How TCAS collision prevention system works

HONOLULU (HawaiiNewsNow) -- The traffic collision alert that helped avoid a crash between two jets approaching Honolulu International Airport in January triggered the highest, most urgent warning level that required immediate action by the pilots of both aircraft.

The Traffic Collision Avoidance System or Traffic Alert and Collision Avoidance System, known as TCAS, was designed to reduce the incidence of midair collisions between aircraft.  Operating independently of air-traffic control, TCAS monitors the airspace around a plane for other aircraft with corresponding active transponders.  The system warns pilots of other aircrafts with TCAS transponders that might present the threat of a midair crash.

Both the Japan Airlines and United Parcel Service planes in the Jan. 14 incident near Honolulu have TCAS II technology onboard, which is required internationally in aircraft with more than 30 seats or weighing more than 33,000 pounds.

The JAL and UPS pilots received what's called a "Resolution Advisory" from their TCAS systems, the highest alert level.  Audible and visual alerts went off in both cockpits, with the TCAS system telling the JAL pilots to "descend, descend, descend," while the UPS pilots were instructed to "climb, climb, climb."

When pilots receive a TCAS alert of that urgent nature, they must disengage autopilot immediately and manually fly their plane, disregarding instructions they have received from air-traffic controllers.  Then the pilots must quickly notify their controller they received an alert and are changing course.

"TCAS resolution advisories are rare and they're designed to protect the airplanes and the public.  And they work quite well," said Bob Gould of Kaneohe, who was a pilot for Northwest Airlines for 33 years and retired in 1998 as the airline's senior captain in Honolulu.

TCAS systems also feature a less serious alert called a "Traffic Advisory."  Such alerts also set off aural and visual advisories in the cockpit, warning the pilots of "traffic, traffic."  While a traffic advisory is not the highest alert level, its purpose is to call attention to a possible conflict of another plane nearby.

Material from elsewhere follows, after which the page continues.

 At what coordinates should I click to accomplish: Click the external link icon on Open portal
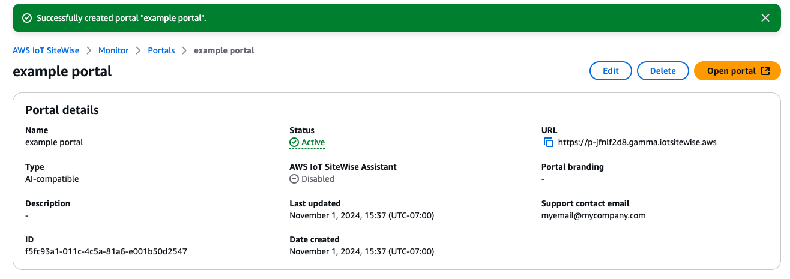(765, 71)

The 1986 fatal collision of an Aeromexico jet and a single-engine plane in Cerritos, Calif. spurred Congress and other regulatory bodies to require collision avoidance equipment on some aircraft.  The Aeromexico DC9 collided with a Piper Archer plane that had crossed into controlled airspace without authorization.  All 64 people aboard the Mexican jetliner were killed in the crash along with the three people onboard the Piper and another 15 people on the ground.

Smaller aircraft are not outfitted with TCAS systems mainly because of the high costs, anywhere from $25,000 to $150,000.  Many smaller business jets, for example, are not required to have TCAS systems installed, even though they fly in the same airspace as larger aircraft that must have TCAS systems onboard.